Go through the material under this sentence. Return every line holding "computer".

Information supplied —
^^^^

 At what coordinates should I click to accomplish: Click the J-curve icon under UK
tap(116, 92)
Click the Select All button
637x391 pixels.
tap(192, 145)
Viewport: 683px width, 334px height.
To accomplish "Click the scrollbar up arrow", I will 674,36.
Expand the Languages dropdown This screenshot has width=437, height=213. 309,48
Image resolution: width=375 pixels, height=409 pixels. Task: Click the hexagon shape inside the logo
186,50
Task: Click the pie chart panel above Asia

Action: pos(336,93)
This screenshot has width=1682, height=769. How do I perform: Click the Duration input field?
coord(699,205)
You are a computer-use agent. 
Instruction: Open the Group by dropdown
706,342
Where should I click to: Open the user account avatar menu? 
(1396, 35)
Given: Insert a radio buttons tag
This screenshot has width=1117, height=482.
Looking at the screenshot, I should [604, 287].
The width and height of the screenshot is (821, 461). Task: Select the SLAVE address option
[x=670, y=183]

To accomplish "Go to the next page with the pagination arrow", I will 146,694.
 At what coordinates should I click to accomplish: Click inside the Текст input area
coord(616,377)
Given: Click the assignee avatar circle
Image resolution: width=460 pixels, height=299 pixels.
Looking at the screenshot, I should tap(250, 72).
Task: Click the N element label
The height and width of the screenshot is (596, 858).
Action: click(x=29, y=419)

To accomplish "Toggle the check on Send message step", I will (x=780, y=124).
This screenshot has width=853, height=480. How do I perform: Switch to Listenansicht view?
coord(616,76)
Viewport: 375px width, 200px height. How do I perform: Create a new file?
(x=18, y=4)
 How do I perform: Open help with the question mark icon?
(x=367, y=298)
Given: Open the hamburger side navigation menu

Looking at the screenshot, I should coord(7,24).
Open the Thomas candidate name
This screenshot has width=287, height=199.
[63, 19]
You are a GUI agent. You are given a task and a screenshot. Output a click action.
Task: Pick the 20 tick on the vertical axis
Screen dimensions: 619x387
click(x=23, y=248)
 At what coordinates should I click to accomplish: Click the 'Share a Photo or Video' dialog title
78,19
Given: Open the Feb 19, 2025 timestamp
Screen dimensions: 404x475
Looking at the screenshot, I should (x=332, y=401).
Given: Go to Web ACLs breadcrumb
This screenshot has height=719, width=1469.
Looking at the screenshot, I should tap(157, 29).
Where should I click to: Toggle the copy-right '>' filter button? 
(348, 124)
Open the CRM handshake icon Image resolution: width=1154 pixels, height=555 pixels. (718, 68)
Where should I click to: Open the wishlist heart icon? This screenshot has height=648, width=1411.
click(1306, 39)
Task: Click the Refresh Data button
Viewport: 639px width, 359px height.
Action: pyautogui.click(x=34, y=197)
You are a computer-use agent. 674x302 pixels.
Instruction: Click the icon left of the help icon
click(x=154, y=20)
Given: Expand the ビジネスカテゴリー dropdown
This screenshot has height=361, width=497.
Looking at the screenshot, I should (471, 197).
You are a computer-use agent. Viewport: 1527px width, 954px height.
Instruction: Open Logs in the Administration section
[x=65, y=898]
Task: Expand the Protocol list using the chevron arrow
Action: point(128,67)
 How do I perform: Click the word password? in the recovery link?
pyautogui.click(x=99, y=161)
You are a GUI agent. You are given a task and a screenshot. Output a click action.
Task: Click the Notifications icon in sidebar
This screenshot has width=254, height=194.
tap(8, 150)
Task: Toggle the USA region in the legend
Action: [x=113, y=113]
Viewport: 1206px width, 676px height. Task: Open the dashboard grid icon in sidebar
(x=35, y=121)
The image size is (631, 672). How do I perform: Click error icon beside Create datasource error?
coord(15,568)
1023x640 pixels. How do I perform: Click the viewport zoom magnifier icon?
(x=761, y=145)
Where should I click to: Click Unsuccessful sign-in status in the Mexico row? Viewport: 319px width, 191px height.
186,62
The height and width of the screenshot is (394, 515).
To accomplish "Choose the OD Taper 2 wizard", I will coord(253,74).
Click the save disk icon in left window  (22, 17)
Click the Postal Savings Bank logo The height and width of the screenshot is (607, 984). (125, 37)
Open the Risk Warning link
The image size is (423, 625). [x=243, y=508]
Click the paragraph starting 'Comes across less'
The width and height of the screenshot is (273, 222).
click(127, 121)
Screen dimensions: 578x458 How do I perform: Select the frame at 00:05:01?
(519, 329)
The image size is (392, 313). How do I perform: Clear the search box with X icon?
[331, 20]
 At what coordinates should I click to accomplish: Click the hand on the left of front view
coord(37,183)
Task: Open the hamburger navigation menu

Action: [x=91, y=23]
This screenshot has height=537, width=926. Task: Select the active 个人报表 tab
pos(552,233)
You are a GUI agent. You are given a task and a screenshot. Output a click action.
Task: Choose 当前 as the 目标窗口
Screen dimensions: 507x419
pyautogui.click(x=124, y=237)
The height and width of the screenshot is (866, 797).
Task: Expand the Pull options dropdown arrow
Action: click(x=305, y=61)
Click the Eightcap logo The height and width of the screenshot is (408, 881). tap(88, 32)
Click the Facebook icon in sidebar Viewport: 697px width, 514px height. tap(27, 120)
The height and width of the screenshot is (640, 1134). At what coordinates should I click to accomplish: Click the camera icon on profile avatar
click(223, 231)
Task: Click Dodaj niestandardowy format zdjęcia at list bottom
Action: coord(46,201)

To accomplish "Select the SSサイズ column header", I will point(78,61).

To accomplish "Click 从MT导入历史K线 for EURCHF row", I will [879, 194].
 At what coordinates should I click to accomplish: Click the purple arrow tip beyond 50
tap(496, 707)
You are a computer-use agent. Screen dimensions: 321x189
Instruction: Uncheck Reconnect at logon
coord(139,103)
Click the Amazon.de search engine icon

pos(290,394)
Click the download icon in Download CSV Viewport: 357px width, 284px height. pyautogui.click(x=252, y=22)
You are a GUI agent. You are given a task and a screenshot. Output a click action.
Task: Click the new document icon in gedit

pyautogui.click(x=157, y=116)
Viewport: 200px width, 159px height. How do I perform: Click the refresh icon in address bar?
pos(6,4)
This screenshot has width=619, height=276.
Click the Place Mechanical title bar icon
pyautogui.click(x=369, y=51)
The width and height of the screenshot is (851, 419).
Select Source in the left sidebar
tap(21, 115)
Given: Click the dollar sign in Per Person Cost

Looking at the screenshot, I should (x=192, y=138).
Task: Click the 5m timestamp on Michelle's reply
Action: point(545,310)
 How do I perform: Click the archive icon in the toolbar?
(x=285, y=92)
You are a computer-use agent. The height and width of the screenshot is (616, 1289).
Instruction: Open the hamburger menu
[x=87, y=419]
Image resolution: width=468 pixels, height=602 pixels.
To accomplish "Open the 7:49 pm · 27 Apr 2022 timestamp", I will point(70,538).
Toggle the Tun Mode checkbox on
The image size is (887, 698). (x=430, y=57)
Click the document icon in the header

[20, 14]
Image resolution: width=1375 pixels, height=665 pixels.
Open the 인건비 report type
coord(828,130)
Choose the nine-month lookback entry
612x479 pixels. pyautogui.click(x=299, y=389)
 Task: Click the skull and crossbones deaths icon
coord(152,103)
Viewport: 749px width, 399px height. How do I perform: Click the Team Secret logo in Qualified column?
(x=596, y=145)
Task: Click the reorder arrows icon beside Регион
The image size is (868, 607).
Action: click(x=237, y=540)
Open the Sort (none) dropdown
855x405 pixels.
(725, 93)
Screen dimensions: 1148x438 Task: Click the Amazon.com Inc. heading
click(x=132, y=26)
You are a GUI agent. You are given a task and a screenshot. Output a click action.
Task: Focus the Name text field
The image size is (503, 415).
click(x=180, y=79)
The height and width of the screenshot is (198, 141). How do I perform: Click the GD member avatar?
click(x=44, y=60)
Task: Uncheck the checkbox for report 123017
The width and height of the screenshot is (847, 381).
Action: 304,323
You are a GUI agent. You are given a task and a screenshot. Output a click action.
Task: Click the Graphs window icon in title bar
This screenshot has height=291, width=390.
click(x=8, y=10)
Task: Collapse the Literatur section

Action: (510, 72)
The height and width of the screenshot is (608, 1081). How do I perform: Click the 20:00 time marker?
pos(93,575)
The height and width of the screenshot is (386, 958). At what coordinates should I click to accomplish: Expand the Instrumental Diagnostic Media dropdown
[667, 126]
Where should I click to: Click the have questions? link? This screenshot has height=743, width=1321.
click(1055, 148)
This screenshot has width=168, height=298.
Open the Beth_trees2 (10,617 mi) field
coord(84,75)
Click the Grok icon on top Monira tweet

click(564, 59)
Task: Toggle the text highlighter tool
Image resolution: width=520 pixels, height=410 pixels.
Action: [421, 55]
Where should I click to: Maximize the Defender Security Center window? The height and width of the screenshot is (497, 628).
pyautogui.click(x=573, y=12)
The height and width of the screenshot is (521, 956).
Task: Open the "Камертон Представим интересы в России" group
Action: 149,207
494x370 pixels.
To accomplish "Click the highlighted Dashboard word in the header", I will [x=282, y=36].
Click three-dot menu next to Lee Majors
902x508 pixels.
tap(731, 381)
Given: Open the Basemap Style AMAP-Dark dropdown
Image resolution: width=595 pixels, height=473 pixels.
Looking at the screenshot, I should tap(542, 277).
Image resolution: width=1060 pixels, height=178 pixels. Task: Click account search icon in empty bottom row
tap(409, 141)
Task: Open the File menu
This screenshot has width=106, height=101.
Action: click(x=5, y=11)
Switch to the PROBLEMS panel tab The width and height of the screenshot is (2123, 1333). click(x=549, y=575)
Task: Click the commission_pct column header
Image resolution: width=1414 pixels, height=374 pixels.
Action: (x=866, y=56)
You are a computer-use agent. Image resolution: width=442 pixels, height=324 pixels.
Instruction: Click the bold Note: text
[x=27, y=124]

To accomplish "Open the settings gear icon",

^^^^

Response below —
You are a computer-use agent. 
You are a computer-use agent. 674x302 pixels.
You are a computer-use agent. Viewport: 1527px width, 954px height.
You are a computer-use agent. Screen dimensions: 321x189
You are a computer-use agent. The height and width of the screenshot is (616, 1289).
You are a computer-use agent. Image resolution: width=442 pixels, height=324 pixels.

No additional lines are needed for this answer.